:: GIVEN TEXT

VTrim

VTrim is a lightweight, efficient video analysis and trimming tool. It automatically finds segments containing people or speech and can output a trimmed video instantly—without re-encoding, preserving original quality at blazing speed.

• ⚡ Lossless • 🎥 Professional edit-ready XML • 🔍 AI-powered detection • 🎤 Voice Activity Detection

Features

🚀 Fast Analysis: Model caching and batch inference for 50-80% faster processing
✂️ Lossless Trimming: FFmpeg stream copy (-c copy) - no quality degradation
🎬 Professional XML: Export FCP7 XML for DaVinci Resolve/Premiere Pro
🤖 AI Detection: YOLOv8 human detection with configurable sensitivity
🎤 Voice Activity Detection: Silero VAD for detecting speech segments
⚙️ Flexible Configuration: Centralized config for easy customization
📊 JSON Output: Machine-readable results for automation

Installation

Install via pip:

pip install vtrim

Quick Start

Basic Usage

Analyze Video (Detect Humans)

vtrim --input video.mp4
# or use the short form:
vtrim -i video.mp4

Output:

{"segments": [{"start": 2.3, "end": 5.8}, {"start": 10.1, "end": 14.7}]}

Detect Speech Segments (VAD Enabled by Default)

::::

WRITTEN TASKS.
• 1. Return, from the VTrim overview, the part that opens with the words containing "VTrim is a lightweight, efficient" and closes with "at blazing speed.".
• 2. In one to three sentences, explain why, according to the VTrim overview, a trimmed video keeps its original quality.

:: PROVIDED DATA

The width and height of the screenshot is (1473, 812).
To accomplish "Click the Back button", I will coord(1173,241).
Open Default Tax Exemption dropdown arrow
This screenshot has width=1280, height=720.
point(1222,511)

::::

ANSWERS TO THE EXERCISES.
• 1.
VTrim is a lightweight, efficient video analysis and trimming tool. It automatically finds segments containing people or speech and can output a trimmed video instantly—without re-encoding, preserving original quality at blazing speed.

• 2. VTrim outputs the trimmed video without re-encoding. It uses FFmpeg stream copy (-c copy), so the original quality is preserved with no degradation.